Jaime Montero Román
Abogado
Al hilo del reciente motín en el CIE de Carabanchel, en Madrid, se ha escrito mucho al respecto de la existencia y sentido de estos Centros de Internamiento de Extranjeros, tanto desde la óptica de la legalidad, como desde el punto de vista humano, denunciándose el hecho de que, en pleno siglo XXI, se prive de libertad a personas cuyo único delito es haber nacido en otro país.
Es evidente que nadie elige donde nace, ni hace ningún mérito o demérito para nacer en lugar concreto; el permanecer legalmente en el suelo patrio no es, por tanto, un derecho que derive de las aptitudes de la persona, o resulte ser recompensa a su quehacer diario, sino que es un mero privilegio recibido por derecho de sangre, como los que correspondían a la nobleza medieval.
Por ello, cuando se emplea el argumento de que "no podemos mantener una política de fronteras abiertas, porque aquí no hay recursos para todos" ha de tenerse claro, en primer lugar, que es la postura que aquél noble de la edad media podría sostener, con idéntica razón y argumentos, si se le conminara a compartir con los plebeyos sus riquezas: "Pero entonces seríamos todos pobres", objetaría nuestro noble escondiendo sus monedas, mientras a su alrededor el miserable vulgo muere de hambre.
La segunda objeción al argumento de la negativa a abrir fronteras tiene que ver con la distinción entre la política fronteriza de un país y el tratamiento a los inmigrantes una vez han superado esa frontera. Los CIES guardan poca relación con la política fronteriza, en la medida en que nada impide ofrecer un tratamiento digno y humano, incluyendo la posibilidad de estancia legal en nuestro país, a aquellos que han logrado superar los obstáculos fronterizos.
Así, el "efecto llamada" que se imputa a las regularizaciones, en realidad deriva de la oportunidad de ganarse la vida dignamente, como la reciente crisis económica, caracterizada por el retorno a sus países de inmigrantes, regulares e irregulares, ha puesto de manifiesto.
Por ello, desde esta perspectiva el mantenimiento de los CIES es un ejercicio de crueldad perfectamente inútil, pues la "situación irregular" de las personas extranjeras, que justifica su encierro, no deriva de su falta de voluntad o desidia, sino de una injusta legalidad que les obliga a transitar como sombras sin derechos, sujetos a toda clase de explotación, al impedirles "regularizar" esa situación. Esto es, la misma Ley que impide regularizarse al extranjero, le castiga por esa falta de regularización, y prevé además su ingreso en el CIE como medida cautelar para asegurar el castigo.

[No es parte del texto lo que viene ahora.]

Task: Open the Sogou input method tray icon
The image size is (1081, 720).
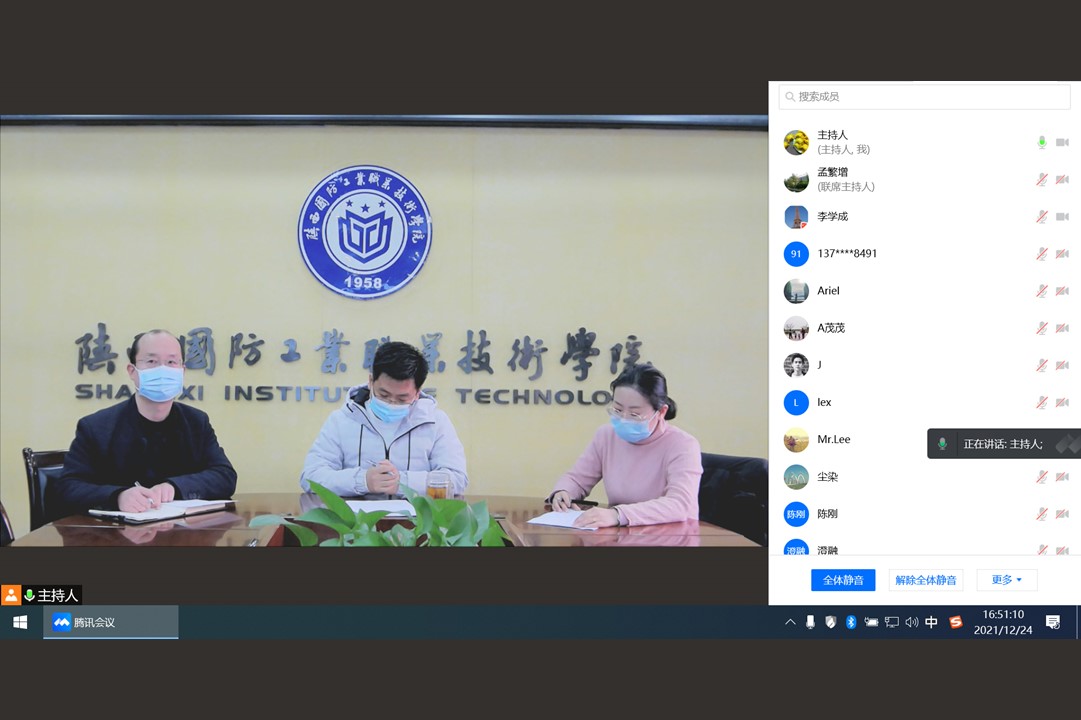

Y esto es precisamente lo que en pocas ocasiones se pone de manifiesto: El encierro en el CIE, por un plazo de hasta 60 días, de ciudadanos que no han cometido ningún delito, no es un castigo, como las penas de cárcel, sino una medida cautelar que pretende asegurar el cumplimiento de una sanción administrativa, como los son las multas de tráfico.
Al hablar de ello, pocas veces, o nunca, se trae a colación el art. 25.3 de la Constitución Española, que establece que "La Administración civil no podrá imponer sanciones que, directa o subsidiariamente, impliquen privación de libertad."
En efecto, si la Administración no puede sancionar con medidas que supongan privación de libertad, ¿Puede acordar una medida cautelar que, obviamente, supone una privación de libertad?
Ahondando en ello, la sanción que se trata de asegurar con el internamiento, consistente en la expulsión del extranjero y su prohibición de entrada en nuestro país por un número de años determinado, ¿No supone igualmente constreñir la libertad deambulatoria de esos ciudadanos, y por tanto es una sanción que nuestra Constitución prohíbe imponer a la Administración?
En definitiva, parece que, una vez más, nuestra Constitución, que para algunos menesteres parece sagrado ídolo tallado en piedra, inmutable objeto de adoración, en otras situaciones resulta ser plastilina en manos de los niños, amoldable a los intereses del momento.